Harry Chapman Martin (1854-1917) was a lawyer, educator and politician from the U.S. State of Wisconsin. He served as mayor of Darlington, and later as a member of the Wisconsin State Assembly and the Wisconsin State Senate.

==Background==
Martin was born on a farm near Darlington in Lafayette County, Wisconsin on December 15, 1854, and attended a one-room school in the area. His family moved to Darlington when he was nine years old, and he continued in the public school at Darlington, after which he taught school for one year before going on to the University of Wisconsin, from which he graduated in 1879. He studied law, was admitted to the bar in 1881, and commenced a lifelong law practice in Darlington.
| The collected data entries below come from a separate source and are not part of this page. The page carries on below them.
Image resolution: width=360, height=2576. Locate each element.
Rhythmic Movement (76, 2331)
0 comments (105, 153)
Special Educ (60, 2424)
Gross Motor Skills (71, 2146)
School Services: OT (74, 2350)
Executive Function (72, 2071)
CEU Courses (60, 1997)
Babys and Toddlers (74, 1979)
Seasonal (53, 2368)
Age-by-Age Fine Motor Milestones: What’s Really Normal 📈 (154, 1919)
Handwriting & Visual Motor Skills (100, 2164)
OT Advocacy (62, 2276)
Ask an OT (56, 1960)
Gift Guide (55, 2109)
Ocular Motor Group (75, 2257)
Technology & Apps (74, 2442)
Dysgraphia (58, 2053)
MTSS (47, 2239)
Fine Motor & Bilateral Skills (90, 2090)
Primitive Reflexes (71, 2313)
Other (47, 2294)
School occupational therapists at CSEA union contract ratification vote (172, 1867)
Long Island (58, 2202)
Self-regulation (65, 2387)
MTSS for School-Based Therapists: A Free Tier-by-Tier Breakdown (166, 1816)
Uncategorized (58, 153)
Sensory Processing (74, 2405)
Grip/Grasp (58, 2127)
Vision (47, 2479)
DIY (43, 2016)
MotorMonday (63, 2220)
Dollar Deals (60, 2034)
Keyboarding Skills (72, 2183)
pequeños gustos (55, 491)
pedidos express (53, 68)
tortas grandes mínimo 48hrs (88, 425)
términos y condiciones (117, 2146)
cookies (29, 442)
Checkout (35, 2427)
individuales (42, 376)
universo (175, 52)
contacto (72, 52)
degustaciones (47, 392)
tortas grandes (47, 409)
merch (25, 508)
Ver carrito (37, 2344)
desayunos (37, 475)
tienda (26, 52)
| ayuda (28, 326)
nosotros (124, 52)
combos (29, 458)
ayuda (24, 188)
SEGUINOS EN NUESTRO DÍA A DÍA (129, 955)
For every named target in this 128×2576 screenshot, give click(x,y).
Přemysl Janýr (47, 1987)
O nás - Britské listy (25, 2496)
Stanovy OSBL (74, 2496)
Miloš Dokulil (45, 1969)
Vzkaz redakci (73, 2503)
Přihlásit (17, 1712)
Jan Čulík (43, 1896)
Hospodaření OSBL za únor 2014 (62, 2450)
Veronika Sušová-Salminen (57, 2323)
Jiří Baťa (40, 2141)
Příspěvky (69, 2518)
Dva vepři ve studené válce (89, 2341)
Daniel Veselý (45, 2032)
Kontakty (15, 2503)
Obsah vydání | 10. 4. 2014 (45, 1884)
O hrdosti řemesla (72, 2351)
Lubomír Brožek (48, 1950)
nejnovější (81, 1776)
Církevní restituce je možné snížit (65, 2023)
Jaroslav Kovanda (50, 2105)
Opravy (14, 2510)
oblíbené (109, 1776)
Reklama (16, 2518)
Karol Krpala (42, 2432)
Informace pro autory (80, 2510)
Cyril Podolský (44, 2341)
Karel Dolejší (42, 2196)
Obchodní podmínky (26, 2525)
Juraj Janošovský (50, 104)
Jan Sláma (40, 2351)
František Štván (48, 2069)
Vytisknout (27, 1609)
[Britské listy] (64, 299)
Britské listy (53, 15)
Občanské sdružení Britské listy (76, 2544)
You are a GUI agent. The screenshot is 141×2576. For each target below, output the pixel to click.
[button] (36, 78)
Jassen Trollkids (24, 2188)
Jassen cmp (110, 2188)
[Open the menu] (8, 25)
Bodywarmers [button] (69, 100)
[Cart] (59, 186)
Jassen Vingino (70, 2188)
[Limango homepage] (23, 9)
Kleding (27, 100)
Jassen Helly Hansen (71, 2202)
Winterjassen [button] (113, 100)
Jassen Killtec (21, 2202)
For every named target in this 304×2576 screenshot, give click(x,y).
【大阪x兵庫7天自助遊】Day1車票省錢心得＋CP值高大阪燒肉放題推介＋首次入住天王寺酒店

He also became a director of the Citizens National Bank of Darlington.

==Public office==
Soon after his admission to the bar he was appointed Lafayette County superintendent of schools; he was twice subsequently elected to that office. In 1887 he was elected mayor of the city of Darlington and was re-elected in 1888. He was city attorney for Darlington for several years, and was elected county district attorney in 1892. Martin was a member of the Republican Party's state central committee for four years; was president of the high school board for Darlington from 1895 until 1910. He was elected from Wisconsin's 1st congressional district as a delegate to the 1908 Republican National Convention held in Chicago, 1908, which nominated William Howard Taft for President of the United States.

===Legislative office===
Martin was elected in 1895 to fill a vacancy in the Lafayette County Assembly seat, occasioned by the death of Republican James W. Freeman, but was not a candidate for re-election and was succeeded by George Sheffer, also a Republican. Martin was elected to the 17th State Senate district (part of Rock County (the Towns of Avon, Beloit, Clinton, Newark, Plymouth, Spring Valley, and Turtle, Wisconsin; the Village of Clinton, and the City of Beloit), and all of Green and Lafayette counties) in 1898, succeeding Henry Putnam, with 6,584 votes to 3,794 for Democrat Rinaldo Fleck.

The Senate was re-districted in 1901; the new 17th still included all of Green and Lafayette counties, plus Iowa County; but none of Rock. Martin continued to serve the new 17th; he was re-elected in 1902, 1906 and 1910, in the latter year receiving 5,639 votes to 4,186 for Democrat Thomas H. Arthur, 49 for Prohibitionist J. P. Parnley, and 1 for Socialist E. W. Stewart. He was elected president pro tempore of the Senate in 1911, and again in 1913. Martin was appointed by Governor James O. Davidson as a Senate member of the legislative committee to visit the charitable, penal and reformatory institutions of the state. He was not a candidate for re-election in 1914, and was succeeded by fellow Republican Platt Whitman.

==Personal life and death==
Chapman married Kittie E. Dodge, born 1858, an alumna of Platteville Normal School; they had one daughter, Anne Dodge Chapman. Chapman died at his home in Darlington on February 25 after a long illness.